• _ZITIERTER ABSCHNITT_
────────

Mir ist nicht so recht klar, wie man so einen Thread verfassen kann. Hast Du den Begriff "Indirekte Programmierung" irgendwo aufgeschnappt, und denkst Du jetzt dass dies das Nonplusultra ist?? Was verstehst Du darunter, dass es Dich jetzt so fasziniert?

mfg
Maxl


----------



## MSB (24 August 2007)

Also als abschreckendes oder anspornendes Beispiel sollte das hier dienen:
http://www.sps-forum.de/showpost.php?p=80267&postcount=7
S7-Guy hat die Methodik der indirekten Adressierung wirklich voll durchgezogen.

Lad dir die ZIP-Datei mal runter und schau dir das an,
wenn es das ist was du willst kannst du das dann von mir aus auch vorschreiben !

Indirekte Adressierung ist manchmal zwar unumgänglich bzw. sinnvoll,
aber außer bei SCL ist diese bei Siemens irgendwie unübersichtlich.

Mfg
Manuel


----------



## IBFS (24 August 2007)

MSB schrieb:


> Also als abschreckendes oder anspornendes Beispiel sollte das hier dienen:
> http://www.sps-forum.de/showpost.php?p=80267&postcount=7
> S7-Guy hat die Methodik der indirekten Adressierung wirklich voll durchgezogen.


 
Mein lieber Herr Gesangverein, das Beispiel fetzt :-D 

.


----------



## Steve81 (24 August 2007)

Also so sollte man die indirekte Adressierung nicht unbedingt einsetzen. Das ist schon ein bissel übertrieben.

Man sollte sie dort einsetzen wo man sie braucht oder sie etwas vereinfacht!


----------



## Ralle (24 August 2007)

IBFS schrieb:


> Mein lieber Herr Gesangverein, das Beispiel fetzt :-D
> 
> .



Aber es fetz eher abartig, das würde ich mich wohl nicht trauen, einem Kunden vorzusetzen. Ob S7-Guy das selbst Inbetriebnehmen mußte? Wirklich ein abschreckendes Beispiel, zeigt aber, daß er immerhin wußte wie es funktioniert.

Ansonsten kann man indirekte Adressierung schon einsetzen, aber da wo es sinnvoll ist.


----------



## IBFS (25 August 2007)

Ralle schrieb:


> Aber es fetz eher abartig, das würde ich mich wohl nicht trauen, einem Kunden vorzusetzen. Ob S7-Guy das selbst Inbetriebnehmen mußte? Wirklich ein abschreckendes Beispiel, zeigt aber, daß er immerhin wußte wie es funktioniert.
> 
> Ansonsten kann man indirekte Adressierung schon einsetzen, aber da wo es sinnvoll ist.


 
@Ralle

das ... fetzt... war unabhängig vom ggfn. Einsatz.

UND

Es gibt alleswissenwollende - allesselbstmachenwollende - sichalleserklärenlassenwollende - allesverstehenwollende KUNDEN


UND

Es gibt zehnjahredauersehlsorgepatienten


Bei letzteren Kunden da kannste machen "waste" willst.



Aber man sollte alles schon noch selbst in ein paar Jahren verstehen können.

────────

• _ARBEITSAUFTRAG A_
Gib die Zeilen der bereitgestellten Daten als Markdown-Tabelle mit den Spalten „Nr“ und „Zeile“ aus, beginnend mit der Zeile mit „At what (x,y)“ und weiter bis einschließlich der letzten Zeile der Daten, wobei du Leerzeilen weglässt.

• _BEREITGESTELLTE DATEN_

────────

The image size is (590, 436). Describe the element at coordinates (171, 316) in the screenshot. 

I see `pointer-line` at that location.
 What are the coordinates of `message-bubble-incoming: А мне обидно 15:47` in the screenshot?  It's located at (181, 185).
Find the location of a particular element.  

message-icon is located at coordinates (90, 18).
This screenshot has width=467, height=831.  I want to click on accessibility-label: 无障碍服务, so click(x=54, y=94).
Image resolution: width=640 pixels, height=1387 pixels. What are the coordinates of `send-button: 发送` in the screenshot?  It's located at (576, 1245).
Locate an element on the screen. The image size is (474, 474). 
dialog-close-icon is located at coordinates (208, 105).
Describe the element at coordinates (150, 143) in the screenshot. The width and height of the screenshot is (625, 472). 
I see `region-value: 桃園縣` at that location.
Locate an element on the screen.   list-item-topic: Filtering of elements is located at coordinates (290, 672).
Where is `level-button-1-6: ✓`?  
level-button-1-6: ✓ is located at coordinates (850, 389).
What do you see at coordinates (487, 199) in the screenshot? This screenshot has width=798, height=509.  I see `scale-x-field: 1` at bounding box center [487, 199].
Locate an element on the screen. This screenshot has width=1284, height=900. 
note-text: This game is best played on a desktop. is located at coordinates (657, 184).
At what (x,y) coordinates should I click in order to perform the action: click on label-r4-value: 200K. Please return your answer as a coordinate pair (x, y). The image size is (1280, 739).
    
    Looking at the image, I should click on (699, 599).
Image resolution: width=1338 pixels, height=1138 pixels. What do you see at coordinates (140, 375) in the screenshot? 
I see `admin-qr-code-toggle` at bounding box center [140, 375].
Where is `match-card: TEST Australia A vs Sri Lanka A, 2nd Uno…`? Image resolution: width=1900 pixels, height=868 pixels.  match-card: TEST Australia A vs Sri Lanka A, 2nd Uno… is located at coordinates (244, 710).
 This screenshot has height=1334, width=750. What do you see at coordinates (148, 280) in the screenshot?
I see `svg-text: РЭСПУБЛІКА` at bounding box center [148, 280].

────────

• _ARBEITSAUFTRAG B_
Bearbeite den zitierten Abschnitt über indirekte Adressierung, indem du ihn beginnend mit „## Steve81 (24“ und weiter bis einschließlich „sie etwas vereinfacht!“ erneut wiedergibst und dabei „übertrieben“ durch „überzogen“ ersetzt.

• _ANTWORTBEREICH A_
| Nr | Zeile |
|---|---|
| 1 | At what (x,y) coordinates should I click in order to perform the action: click on label-r4-value: 200K. Please return your answer as a coordinate pair (x, y). The image size is (1280, 739). |
| 2 |     Looking at the image, I should click on (699, 599). |
| 3 | Image resolution: width=1338 pixels, height=1138 pixels. What do you see at coordinates (140, 375) in the screenshot?  |
| 4 | I see `admin-qr-code-toggle` at bounding box center [140, 375]. |
| 5 | Where is `match-card: TEST Australia A vs Sri Lanka A, 2nd Uno…`? Image resolution: width=1900 pixels, height=868 pixels.  match-card: TEST Australia A vs Sri Lanka A, 2nd Uno… is located at coordinates (244, 710). |
| 6 |  This screenshot has height=1334, width=750. What do you see at coordinates (148, 280) in the screenshot? |
| 7 | I see `svg-text: РЭСПУБЛІКА` at bounding box center [148, 280]. |

• _ANTWORTBEREICH B_
## Steve81 (24 August 2007)

Also so sollte man die indirekte Adressierung nicht unbedingt einsetzen. Das ist schon ein bissel überzogen.

Man sollte sie dort einsetzen wo man sie braucht oder sie etwas vereinfacht!